Sarıklı cübbeli tebliğci, okeyde taş mı çaldı?

Sabah gazetesi yazarı Salih Tuna, "Sarıklı cübbeli birtakım muhteremlerin sokaklarda, dükkânlarda, bazen de birahanelerde 'tebliğ' ettiklerine dair haberler hız kesmiyor" diye başladığı yazısında, ilk gençlik yıllarına ait bir hatırayı aktardı.

Tuna, kimilerini kızdıracak, kimilerinin ise yüzünde tebessüm oluşturacak yazısında özetle şunları kaydetti:

"Sarıklı cübbeli birtakım muhteremlerin sokaklarda, dükkânlarda, bazen de birahanelerde "tebliğ" ettiklerine dair haberler hız kesmiyor.

Eskiden bunlardan daha çok vardı, ama bu kadar gündeme gelmezlerdi.

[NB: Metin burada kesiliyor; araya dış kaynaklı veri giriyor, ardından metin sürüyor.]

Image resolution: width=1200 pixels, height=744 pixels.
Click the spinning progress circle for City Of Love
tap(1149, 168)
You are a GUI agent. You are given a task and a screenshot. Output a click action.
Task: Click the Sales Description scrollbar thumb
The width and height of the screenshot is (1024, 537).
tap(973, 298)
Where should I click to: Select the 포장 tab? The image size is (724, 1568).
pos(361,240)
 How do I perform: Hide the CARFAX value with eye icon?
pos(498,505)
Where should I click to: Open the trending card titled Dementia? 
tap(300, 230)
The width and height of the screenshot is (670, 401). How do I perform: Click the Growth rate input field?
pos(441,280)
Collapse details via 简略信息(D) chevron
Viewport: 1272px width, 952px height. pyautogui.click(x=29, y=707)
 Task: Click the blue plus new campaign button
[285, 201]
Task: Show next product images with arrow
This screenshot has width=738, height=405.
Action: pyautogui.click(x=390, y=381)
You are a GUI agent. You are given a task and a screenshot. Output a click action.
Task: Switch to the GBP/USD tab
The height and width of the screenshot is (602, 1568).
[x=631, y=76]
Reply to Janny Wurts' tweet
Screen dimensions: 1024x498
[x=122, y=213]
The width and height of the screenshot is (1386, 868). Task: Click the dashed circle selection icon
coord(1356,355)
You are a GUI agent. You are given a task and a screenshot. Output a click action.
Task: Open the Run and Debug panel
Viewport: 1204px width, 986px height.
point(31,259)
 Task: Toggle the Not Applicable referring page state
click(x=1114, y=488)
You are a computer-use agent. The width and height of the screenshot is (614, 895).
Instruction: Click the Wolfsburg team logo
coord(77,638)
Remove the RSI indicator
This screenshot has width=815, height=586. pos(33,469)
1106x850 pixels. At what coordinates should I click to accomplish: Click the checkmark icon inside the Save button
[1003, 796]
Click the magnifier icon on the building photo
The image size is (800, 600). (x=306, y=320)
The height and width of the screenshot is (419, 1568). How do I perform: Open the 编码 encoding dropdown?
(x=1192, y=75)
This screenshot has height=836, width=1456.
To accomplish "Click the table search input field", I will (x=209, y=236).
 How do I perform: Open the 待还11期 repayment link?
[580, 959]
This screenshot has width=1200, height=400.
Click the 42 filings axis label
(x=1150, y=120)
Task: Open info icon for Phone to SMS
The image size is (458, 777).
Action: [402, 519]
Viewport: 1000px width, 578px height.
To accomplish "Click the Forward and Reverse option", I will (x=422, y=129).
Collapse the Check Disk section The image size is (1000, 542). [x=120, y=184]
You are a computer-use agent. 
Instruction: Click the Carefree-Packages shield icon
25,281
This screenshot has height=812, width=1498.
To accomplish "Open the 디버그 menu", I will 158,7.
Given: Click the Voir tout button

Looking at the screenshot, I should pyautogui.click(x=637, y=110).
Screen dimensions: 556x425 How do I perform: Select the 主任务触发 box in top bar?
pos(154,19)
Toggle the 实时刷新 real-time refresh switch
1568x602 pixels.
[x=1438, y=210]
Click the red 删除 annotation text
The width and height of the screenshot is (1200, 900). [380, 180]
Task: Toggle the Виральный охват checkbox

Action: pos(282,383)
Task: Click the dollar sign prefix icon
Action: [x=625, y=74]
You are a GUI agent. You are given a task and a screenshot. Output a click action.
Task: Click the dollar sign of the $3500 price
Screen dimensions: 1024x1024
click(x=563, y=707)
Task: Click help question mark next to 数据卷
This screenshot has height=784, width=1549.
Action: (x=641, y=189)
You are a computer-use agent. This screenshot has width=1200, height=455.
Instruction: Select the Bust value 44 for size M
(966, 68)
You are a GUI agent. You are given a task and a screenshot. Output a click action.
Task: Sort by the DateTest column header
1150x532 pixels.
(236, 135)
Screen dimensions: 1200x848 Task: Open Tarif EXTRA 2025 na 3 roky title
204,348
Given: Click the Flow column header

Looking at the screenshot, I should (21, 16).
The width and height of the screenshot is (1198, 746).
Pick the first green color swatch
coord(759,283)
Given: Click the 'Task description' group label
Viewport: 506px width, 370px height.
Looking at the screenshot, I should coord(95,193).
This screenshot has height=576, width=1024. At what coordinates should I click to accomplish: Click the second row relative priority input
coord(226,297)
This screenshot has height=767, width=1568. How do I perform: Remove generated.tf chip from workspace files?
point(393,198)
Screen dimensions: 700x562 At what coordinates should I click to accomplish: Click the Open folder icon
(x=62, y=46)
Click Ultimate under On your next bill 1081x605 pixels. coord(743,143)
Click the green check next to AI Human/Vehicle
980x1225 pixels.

İlk gençlik yıllarımızda, okey oynadığımız kahvehaneye sıklıkla gelirler, "tebliğlerini kayarlar", kahvehane ahalisi de bunları saygıyla dinlerlerdi. Onlar gittikten sonra da hiçbir şey olmamış gibi kaldıkları yerden oyunlarına devam ederlerdi.

Yine böyle bir akşam gelmişler, "tebliğlerini" yapmışlardı. Tam gideceklerken, "Hocam!" dedim, "İçinizden biri sevabına elime baksın, ben de gidip yatsı namazını kılıp geleyim." Biraz mırın kırından sonra içlerinden biri masaya oturdu...

Yatsıyı kılıp geldim. Arkadaşlar, "Yav geç yerine, hoca iflahımızı kesti" dediler.

"Tebliğci muhteremin" ıstakasına baktım. Bütün taşlar karman çorman, bir tane per yoktu. Arkadaşların şaka yaptığından emin oldum. "Hocam, kalkabilirsiniz!" dedim. "Bir saniye" dedi, yerden bir taş çekti, ıstakasına ters koyduğu taşı çevirip dışarı "pat" diye koydu. Arkadaşlar "Yine okey attı" diye ünlediler. Istakasını göstermesiyle yan yana gelişigüzel dizdiği taşları müthiş bir el çabukluğuyla per haline getirmesi bir oldu.

"Hocam" dedim, "Ayıptır sorması, taş mı çaldın, ne yaptın?"

"Bizde yamuk olmaz!" diyerek ayağa kalktı, "Allah kabul etsin namazını, dua et bize..." diye de ekledi. Sonra da hep birlikte suhuletle gittiler.

Demem o ki, ey "genç çeri", gördüğün her sakallı deden olmadığı gibi her cübbeli sarıklı da seralarda yetişmedi.

İçlerinde zengini, fakiri, cahili, kültürlüsü, feleğin çemberinden geçeni, eski rockçısı, taşralısı, velhasıl her türlüsü var.